Redekundig ontleden

2. Het voorzetselvoorwerp (VZV) vinden.

Een voorzetselvoorwerp is een zinsdeel dat begint met een voorzetsel. Dat voorzetsel hoort bij het werkwoord. Voorbeelden zijn: zorgen voor, geloven in, denken aan, verlangen naar, zich verheugen op. 
Bijvoorbeeld: Ik denk ... iemand. Je kan hier niet "met", "door", of een ander voorzetsel invullen, maar je vult "aan" in; ik denk aan iemand.

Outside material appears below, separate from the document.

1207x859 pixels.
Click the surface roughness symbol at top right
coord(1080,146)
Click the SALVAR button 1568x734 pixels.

Vaak hebben voorzetselvoorwerpen een figuurlijke betekenis.

Een voorzetselvoorwerp moet aan de volgende twee voorwaarden voldoen:

  1. Het zinsdeel begint met een voorzetsel en dit voorzetsel kun je niet vervangen door een ander zonder de betekenis te veranderen.
  2. Het voorzetsel vormt een vaste verbinding met het gezegde van de zin.

Een voorzetselvoorwerp geeft nooit een tijd of een plaats aan (tijd en plaats = bwb).

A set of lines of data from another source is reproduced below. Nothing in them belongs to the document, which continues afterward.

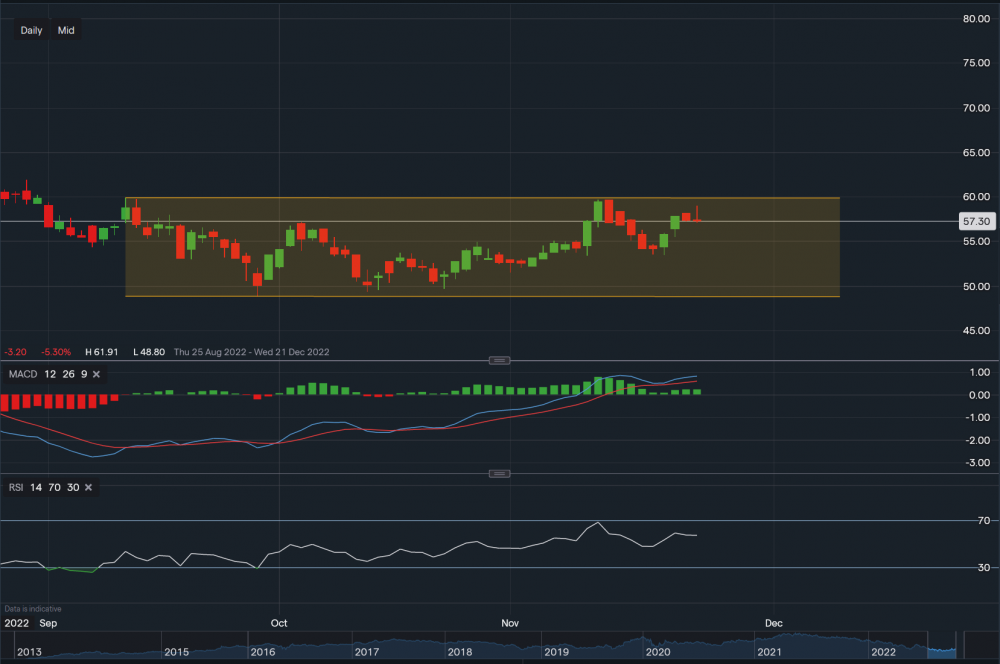Select 2021 on the overview timeline
This screenshot has height=664, width=1000.
768,652
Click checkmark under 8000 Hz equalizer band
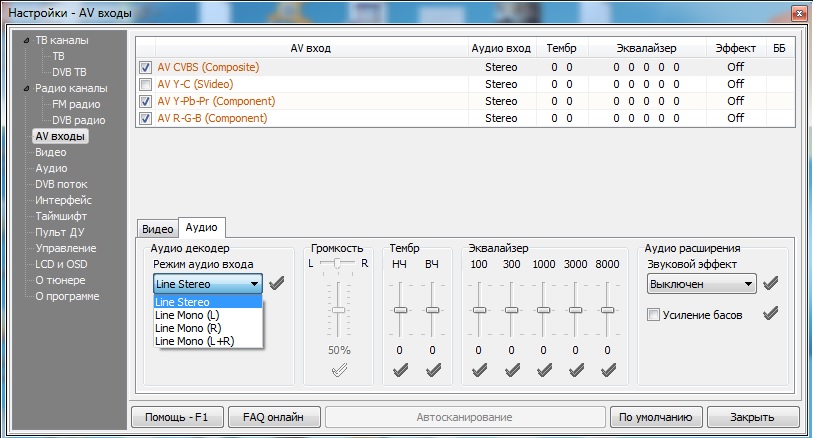813x438 pixels. [x=607, y=371]
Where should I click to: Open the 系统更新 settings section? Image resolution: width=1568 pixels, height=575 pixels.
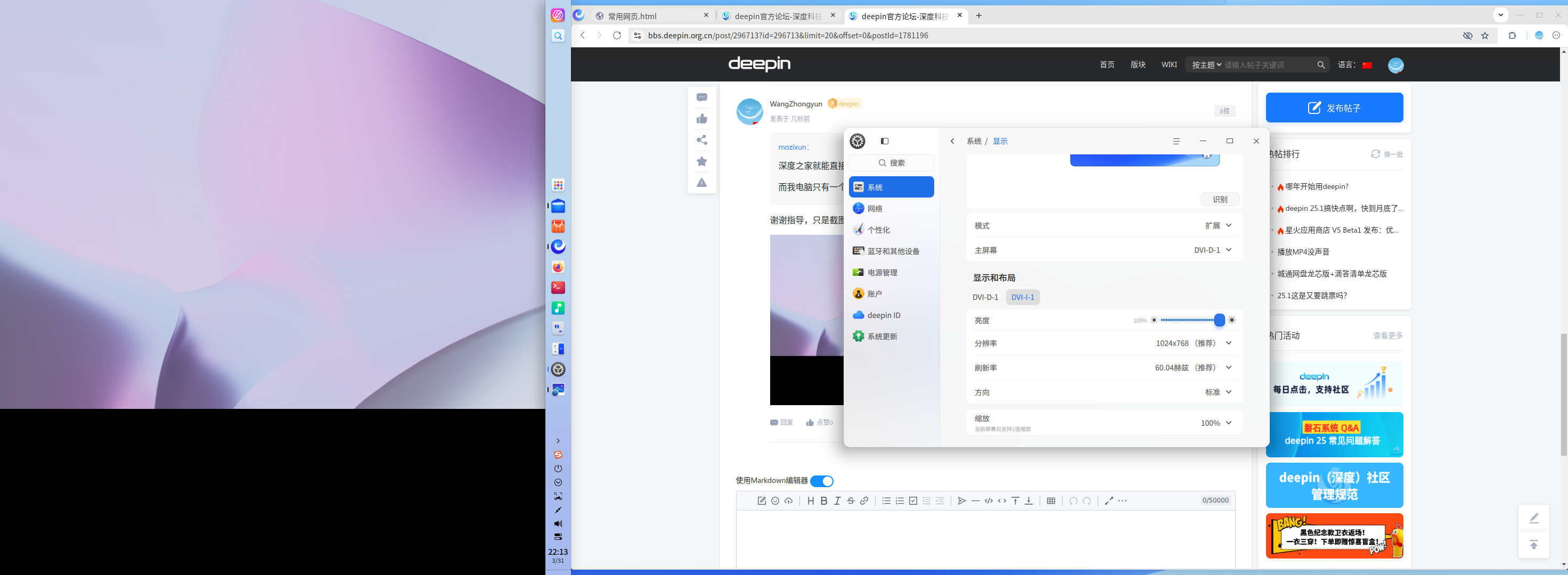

• Ik / wacht / op het perron / op de trein.
op het perron = plaatsbepaling = bijwoordelijke bepaling
op de trein = voorzetselvoorwerp  (wachten op = vaste combinatie)

• Ik reken op een rekenmachine.  op een rekenmachine= plaatsbepaling = bijwoordelijke bepaling
• Ik reken op jou.  op jou = voorzetselvoorwerp, rekenen op = vaste combinatie  

Oefeningen:

1. Zoek het vzv in de zin
2. Zoek het vzv in de zin
3. Meerkeuzevragen

4. bwb of vzv (meerkeuze)
5. bwb of vzv (hier vv genoemd)

Uitleg en oefeningen op Cambiumned.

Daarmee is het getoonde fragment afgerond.